Adult Limb Deformity -

An Overview for Patients

   by Matthew Harris MD, MBA



Many adults suffer limb deformities of one type or another.  Some are more recognizable than others, such as being "knock-knee'd" (genu valgum) or "bow-legged" (genu varum).  Then there are the deformities that are more subtle, such as walking "duck footed" (excessive retroversion and external torsion) or "pigeon-toe'd" (excessive anteversion and internal torsion).  These tend to be more subtle because patients will often be cognizant of their deformity and will purposefully walk in a way that masks it, unlike being "knock knee'd" or "bow legged" which there is no way to hide, aside from wearing pair of baggy pants.  


















Apart from the embarrassment that often accompanies these deformities, patients will notice that they develop PAIN in the affected joints as well.  What is most concerning is that this pain can be from simply exercising or going about your normal daily activities, and it tends to present at a much earlier age than you find that your friends will experience. Our bodies sometimes develop in ways that they were not originally designed to, and over time, these deformities lead to excessive wear and tear on our joints.  Before we know it, we're feeling the warning signs of Early Arthritis.  The goal is to identify deformities, and treat them before they cause irreversible joint damage.  All too often, patients ignore their symptoms and wait until it is too late...and by that point they have left themselves few options but to undergo a joint replacement surgery.   To read more on Dr. Harris's discussion of Early Arthritis, and the dangers of joint replacement, click here


The good news is that we have many ways to treat these deformities.  We offer minimally invasive techniques, gradual correction, acute correction, internal correction and external correction.  While every patient's deformity is different from one to the next, what holds true for everyone is that everyone wants their deformity to be fixed as quickly and accurately as possible so that they can get back to enjoying healthy, active lives without the pain.   


An example of an external frame that can be used to not only straighten crooked bones, but also rotate them at the same time is shown here.   By making gradual turns each day, little by little your legs or arms become perfectly straight.  We of course guide you through this entire process, and while correction takes a bit longer to achieve with this method, some patients prefer it because it leaves behind much smaller scars than would otherwise be needed with an incision to go in, cut the bone, straighten it and then hold it in place with a plate and screws.  





































This patient arrived at the full correction after approximately 4 weeks.  The frame then had to stay in place for another two months until the bone was healed completely before it could be removed.  But the patient was happy that the only scars on her leg were not much bigger than the width of the pins and wires.  

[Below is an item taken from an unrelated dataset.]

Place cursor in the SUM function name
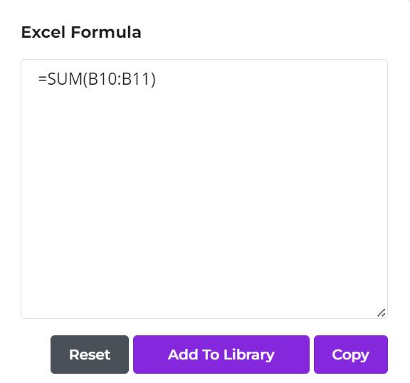410x383 pixels. pos(65,79)
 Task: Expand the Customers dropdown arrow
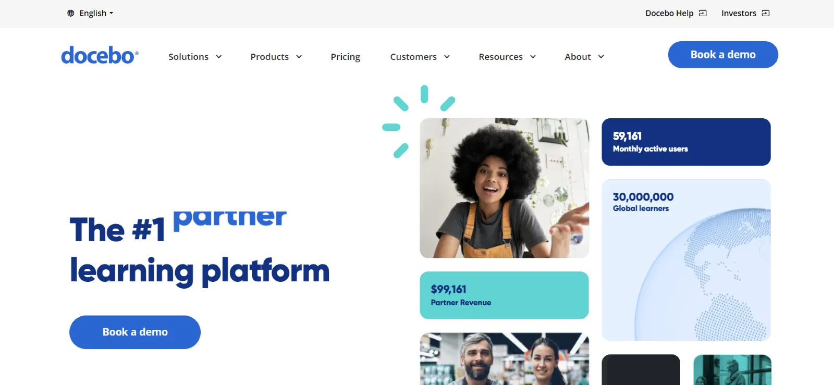tap(447, 57)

In comparison to to the external frame, an alternative is to make an incision, cut the bone and acutely straighten the leg before placing a plate and screws that are strong enough to allow for partial weight bearing immediately after surgery. There of course is no frame to worry about, and some patients say that an acute correction is more painful than doing so gradually, but all work is complete in just one surgery and all that is left to do afterwards is to heal the bone. Each of these procedures is called a High Tibial Osteotomy.   





















Dr. Harris performs these surgeries to treat Genu Varum in order to realign the knees so that all of your body weight and pressure gets distributed evenly throughout the knee joint and ankle joints.  Walking with a deformity is no different than driving your car out of alignment with bent axles.  Because the force is not evenly distributed, you end up wearing through the inside part of your tires rapidly.  In this analogy, your tires are equivalent to the cartilage in your joints. Arthritis is the result of cartilage wearing away over time, and it is both painful and debilitating.  We want to address the initial deformity before it comes to this.  If not addressed soon, your surgery more complicated because we may then also need to to treat any damaged cartilage so as to help it regenerate, in addition to realigning your bones.   


Limb deformity can just easily affect the Upper Extremities as well.  The lower extremities tend to receive the lion's share of attention because we depend on them to walk and move around, and they also are responsible for carrying all of our body weight.  For that reason, deformities of the lower extremities frequently lead to arthritis, whereas deformities of the upper extremities are more likely to functional limitations, or appear cosmetically unattractive, but rarely will lead to arthritis.  Nevertheless, we utilize the same surgical techniques and principles to treat upper deformities as well.